Because of this, the communal bookshelf at MICA is an unusual case. It is not the typical shelf in the corner of a coffee shop, filled with discarded, half-read books. The only thing uniting those impersonal collections of Da Vinci Codes and self-help books is the fact that they are no longer wanted. They don’t tell you anything about the people who belong to that community. In fact, they hardly reflect any community at all.

The shelf at MICA, on the other hand, is much more specific. It reads like an individual’s bookshelf, reflecting a full spectrum of interests, wants, and guilty pleasures. When you walk into the home of someone you just met and scan their shelf, you look through a window into their mind. A bookshelf includes everything from life-changing reads to passing phases. It’s their psychology and their life history. In the same way, the MICA shelf displays the collective conscious of the people who call the Matanuska Glacier home.

So what do they read?

into the wild cover

The most popular book on the shelf, for obvious reasons.

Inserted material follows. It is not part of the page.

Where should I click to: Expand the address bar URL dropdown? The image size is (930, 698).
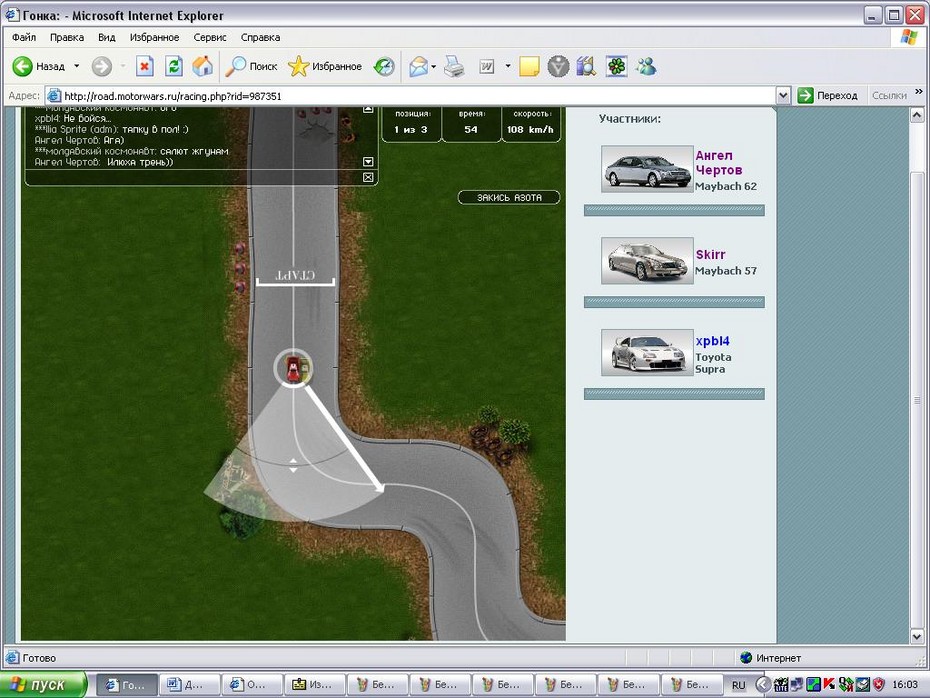tap(783, 96)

The hut where this shelf lives, called the Chuck Norris Building, is adorned with meme-like posters of Chuck Norris and tilts sideways (“the shelves are level,” I was told when I first walked in). Its bookshelf includes the obligatory Fifty Shades of Grey and the Bible, and, because of the nature of the group, multiple copies of Into the Wild. There are climbing guidebooks, Lonely Planets for Korea and Vietnam, and mountaineering manuals. There are classics, too. Many (but not all) are of the environmental variety: Edward Abbey’s Desert Solitaire, but also Wuthering Heights, a few Jane Austens, and Zadie Smith’s White Teeth.

Outside the Chuck Norris Building burns the evening campfire. Everyone is there, from the greenest 19-year-old guide to the owner of the company. We share the kitchen on the other side of the fire pit. Since it is almost 10 pm (still light outside), the “house mouse” crew is getting ready to clean. Around the center of camp lie about two dozen tents; we will all live here for the next 100 days. Guides made all the buildings at camp, the CNB and kitchen included. Sitting on a van seat that now functions as a couch, I’m surrounded by the books read by the people around me and the people who came here before them.

The things to come

The shelf gets very little attention—we are on a glacier, after all, and between constant work and outdoor recreation there is no shortage of other things to occupy our time. But I see it, and in it I see a prophecy. The guides who came here before me probably came for the same reasons: adventure, natural beauty, physical and mental challenges. Within their books, I see the places I might go and the thoughts I might think, all because these people have read these books. It is rare to see any shelf with such a high concentration of books that inspired people to make their life’s boldest choice.

By getting to know these people and their books, I can follow in their literal and literary footsteps. I might learn from the books themselves, or else from the person who consumed that knowledge first. In the MICA shelf, most of the books have already done their part. They have passed on their knowledge to the guides, who will pass it down second-hand to the newest members of the community. The books can rest.

Most of them, anyway. I have my eyes on White Teeth.